The common problem with many low cost inverters is their incapability of adjusting the output voltage with respect to the load conditions. With such inverters the output voltage tends to increase with lower loads and falls with increasing loads.
The circuit ideas explained here can be added to any ordinary inverter for compensating and regulating their varying output voltage conditions in response to varying loads.
Design#1: Automatic RMS Correction using PWM
The first circuit below can be considered perhaps an ideal approach of implementing a load independent auto output correction using PWM from a IC 555.

The circuit shown above can be effectively used as an automatic load triggered RMS converter and could be applied in any ordinary inverter for the intended purpose.
The IC 741 works like a voltage follower and acts like a buffer between the inverter output feedback voltage and the PWM controller circuit.
The resistors connected with pin#3of the IC 741 is configured like a voltage divider, which appropriately scales down the high AC output from the mains into a proportionately lower potential varying between 6 and 12V depending upon the output status of the inverter.
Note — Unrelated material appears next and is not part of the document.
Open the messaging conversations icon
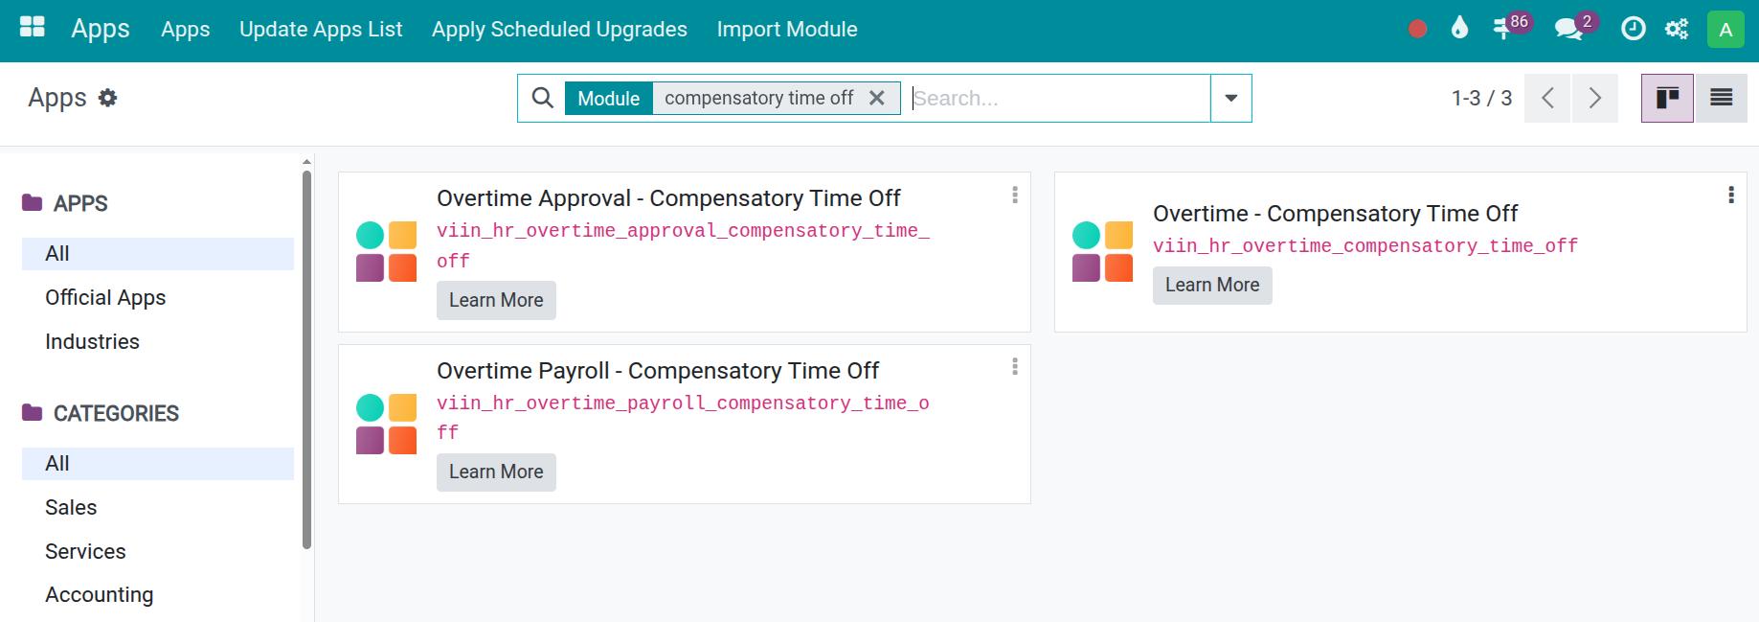Viewport: 1759px width, 622px height. [1568, 29]
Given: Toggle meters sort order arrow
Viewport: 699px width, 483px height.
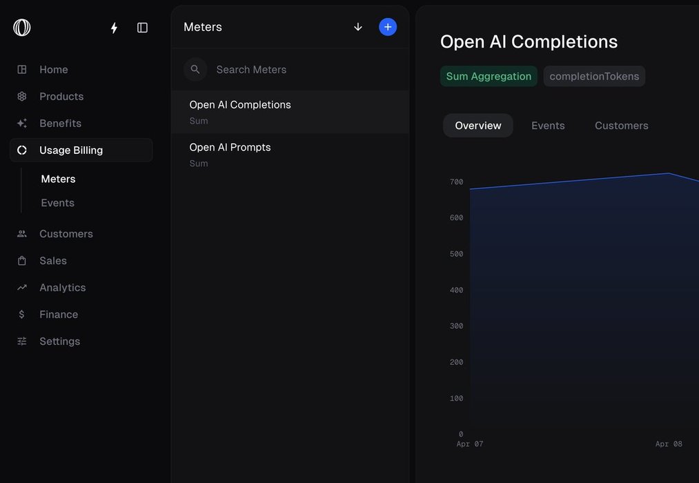Looking at the screenshot, I should [357, 27].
The two IC 555 circuit are configured to work like modulated PWM controller. The modulated input is applied at pin#5 of the IC2, which compares the signal with the triangle waves at its pin#6.
This results in the generation of the PWM output at its pin#3 which varies its duty cycle in response to the modulating signal at the pin#5 of the IC.
A rising potential at this pin#5 results in the generation wide PWMs or PWMs with higher duty cycles, and vice versa.
This implies that when the opamp 741 responds with a rising potential due to a rising output from the inverter causes the output of IC2 555 to widen its PWM pulses, while when the inverter output drops, the PWM proportionately narrows at pin#3 of IC2.
Configuring the PWM with Mosfets.
When the above auto correcting PWMs is integrated with the mosfet gates of any inverter will enable the inverter to control its RMS value automatically in response to the load conditions.
If the load exceeds the PWM the inverter output will tend to go low, causing the PWMs to widen which will in turn cause the mosfet to turn ON harder and drive the transformer with more current, thereby compensating the excess current draw from the load
Design#2: Using opamp and Transistor
The next idea discusses an op-amp version which can added with ordinary inverters for achieving an automatic output voltage regulation in response to varying loads or battery voltage.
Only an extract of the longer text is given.